» **TEXT**
==================================================
With that in mind, the effect of armor is noticeable, but not drastic. Armor is heavy, though not as heavy as some movies, books and – what’s worse – schoolbooks would have you believe. I don’t know who put the thing about 70 kilos of armor at Lechfeld into our history schoolbooks, but I wish to yell at them, and possibly make them wear 70 kilos of armor by layering four chain shirts over them.
Accuracy of slinging, whether staff or standard sling, remained unaffected, what was slightly lowered was the exit velocity of the projectile. No matter what you do, fact of the matter is you are wearing added weight on your arm, and that will slow you down.
The effect of armor slowing you down on account of having to bend it at the joints was almost unnoticeable – I attribute that entirely to having a very good replica armor, I have no doubt that there are replicas that would affect you badly out there – I have owned some of those in the past.

The curious case of towel slings

After testing some of them, I’ve found out a few things about these emergency measure slings.
First of all, they are not as good as your standard slings, but they are good enough. The area where they are slightly lacking is, to the surprise of no one, accuracy.
The reason for this can be twofold.
First issue is the width of the towel, make it too wide and the sling releases kinda late – this can be fixed with making sure your towel is no wider than diameter of projectile plus about one half.
The other and harder to solve issue is that of weight. The release end of the sling is, on the more chunky sling models, usually made thinner as it goes forward – you could do this on towel sling, but even if you do, you will still need quite a substantial amount of fabric and that means more weight.
That means your projectile may well get tangled into it.
However, I discovered that the larger and heavier the projectile gets, the less this matters. If this finding holds up to repeat tests (feel free to do them and share the results), we just found out the exact reason why you don’t see towel slings in pre-medieval era: they would be awful to use with lead shot and small rocks that were used at the time.
Another possible solution, or at least mitigation, is to twist the release cord. Clearly, there is a lot of room here for further discoveries, and should I run some tests, I will keep you posted.

Staff slings

Staff slings are terrifying.
I don’t have anything that would allow me to accurately measure exit velocity of a projectile, but by sound and feeling, I estimate that staff sling projectiles I release are about three times faster than those I release from a sling. My standard sling is 75 cm, my staff is 26 cm sling, 91 cm staff (which is about the shortest you can make them) and hook that is 45 degree angle with the same diameter as the staff, 2,5 cm.
Or to put it another way: I had a pouch sling I was using for a month before the leather was worn through and broke. I made a staff sling with a pouch from the same leather – it broke on my tenth shot.
Part of this is because I’ve been fencing with swords for a decade and a half, so my swing is pretty damn good, while my slinging is still not where it should be, but still.
The crucial thing to realize is that the place where I am right now – good at sword swinging, mediocre at slinging – is where everyone without significant prior slinging experience would be in a medieval army. This means a staff sling is an excellent device to use for those without much slinging experience if accuracy isn’t as important as putting rocks out there.
That said, accuracy of a staff sling is a difficult matter. You can regulate speed of your swing to a degree and a different starting guard will give you different arcs with similar swing speeds (tested with low Vom Tag, high Vom Tag and behind the head Posta di Donna), but the ability to control your shot is nowhere near that of a standard sling.
What’s worse, the distance and the arc also depend on the shape of the staff and length of sling, something which you can’t change easily. I tried using slip knots, but they were unable to withstand forces of a full-power swing.
==================================================
» **WHAT IS ASKED**
A: Answer these questions from the text on slinging:
(i) According to the text, which aspect of slinging did wearing armor leave unaffected?
(ii) How wide should a towel sling be, at most?
(iii) On which shot did the staff sling's leather pouch break?
B: From the text on slinging, list every starting guard used to test the staff sling.
C: Summarize the text on slinging in three sentences.

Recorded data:
==================================================
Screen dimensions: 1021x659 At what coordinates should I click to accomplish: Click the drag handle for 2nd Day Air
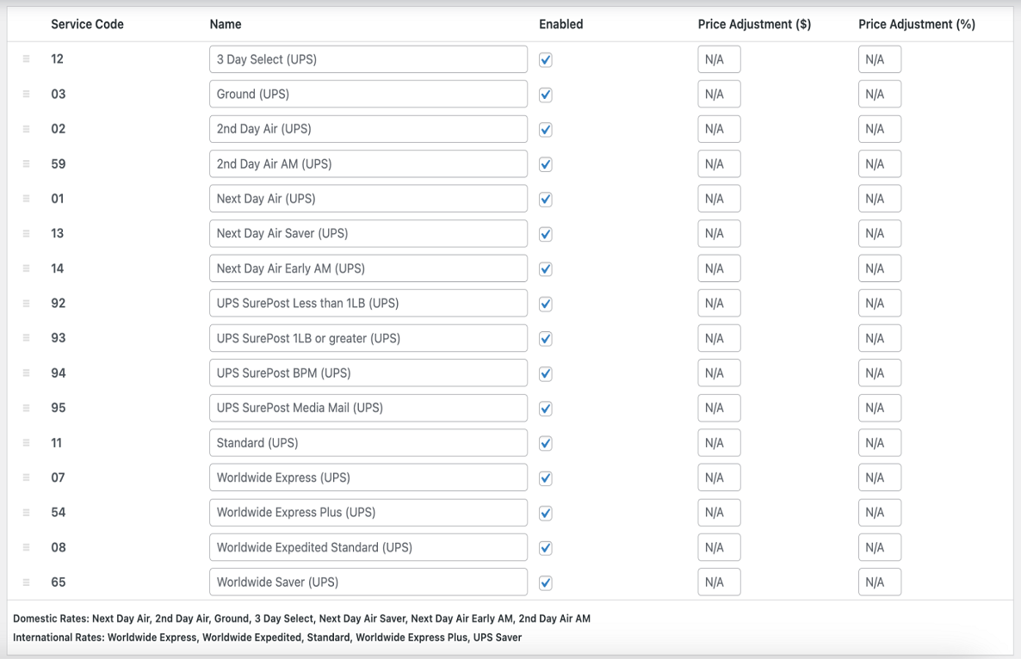26,129
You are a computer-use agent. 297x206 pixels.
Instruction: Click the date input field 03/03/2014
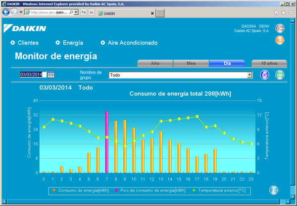(33, 74)
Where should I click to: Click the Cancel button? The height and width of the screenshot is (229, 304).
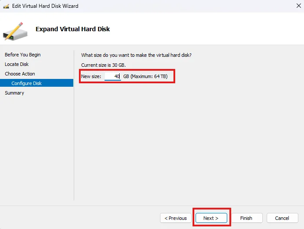click(x=282, y=218)
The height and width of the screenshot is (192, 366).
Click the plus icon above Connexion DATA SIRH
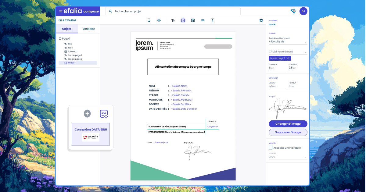click(87, 113)
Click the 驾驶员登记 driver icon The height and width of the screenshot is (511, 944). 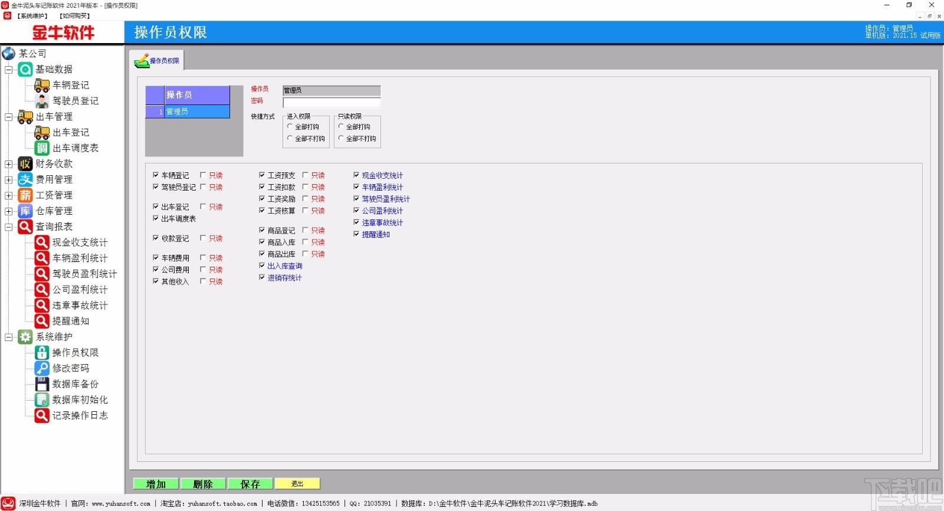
==================================================
» **RESULTS FOR THE EXERCISE**
A:
(i) Accuracy of slinging, with both the staff sling and the standard sling.
(ii) No wider than the diameter of the projectile plus about one half.
(iii) On the tenth shot.

B:
- Low Vom Tag
- High Vom Tag
- Behind the head Posta di Donna

C: Armor slightly lowered the exit velocity of the projectile but left slinging accuracy unaffected. Towel slings are good enough but less accurate than standard slings, because of the towel's width and the weight of the fabric, though this matters less as projectiles get larger and heavier. Staff slings are estimated to throw projectiles about three times faster than a standard sling and suit users without much slinging experience, but their shots are much harder to control.